● What is needed
Count the lines in the data below that have "computer" in them, and reply with only that number.

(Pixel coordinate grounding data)
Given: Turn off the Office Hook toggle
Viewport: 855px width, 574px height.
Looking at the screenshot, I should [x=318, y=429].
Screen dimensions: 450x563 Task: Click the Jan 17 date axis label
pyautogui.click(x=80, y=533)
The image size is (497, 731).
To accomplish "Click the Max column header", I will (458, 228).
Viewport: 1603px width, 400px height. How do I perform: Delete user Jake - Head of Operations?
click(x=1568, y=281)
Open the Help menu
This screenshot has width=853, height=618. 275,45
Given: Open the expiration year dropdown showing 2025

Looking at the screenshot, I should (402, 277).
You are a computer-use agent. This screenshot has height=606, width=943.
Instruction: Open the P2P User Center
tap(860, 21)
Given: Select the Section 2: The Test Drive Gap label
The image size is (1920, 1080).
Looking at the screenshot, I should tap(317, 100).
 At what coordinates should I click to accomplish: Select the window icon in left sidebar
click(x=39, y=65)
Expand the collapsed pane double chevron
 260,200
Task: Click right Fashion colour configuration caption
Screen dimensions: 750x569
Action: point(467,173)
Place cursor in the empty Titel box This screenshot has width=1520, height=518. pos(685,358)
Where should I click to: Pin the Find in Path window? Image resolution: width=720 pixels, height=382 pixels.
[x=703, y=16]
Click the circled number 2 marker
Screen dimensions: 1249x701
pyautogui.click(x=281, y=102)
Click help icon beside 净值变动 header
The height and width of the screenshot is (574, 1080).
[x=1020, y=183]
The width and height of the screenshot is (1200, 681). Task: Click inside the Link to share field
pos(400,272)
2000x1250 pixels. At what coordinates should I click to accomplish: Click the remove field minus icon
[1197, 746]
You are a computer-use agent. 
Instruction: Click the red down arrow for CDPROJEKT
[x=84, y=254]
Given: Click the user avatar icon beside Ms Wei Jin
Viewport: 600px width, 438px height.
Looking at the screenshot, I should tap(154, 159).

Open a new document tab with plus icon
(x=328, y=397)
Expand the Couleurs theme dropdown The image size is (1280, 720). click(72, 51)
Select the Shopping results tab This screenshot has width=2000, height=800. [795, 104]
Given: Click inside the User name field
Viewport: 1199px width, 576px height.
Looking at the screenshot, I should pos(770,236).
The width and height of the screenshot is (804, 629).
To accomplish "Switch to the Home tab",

● Solved exercise
2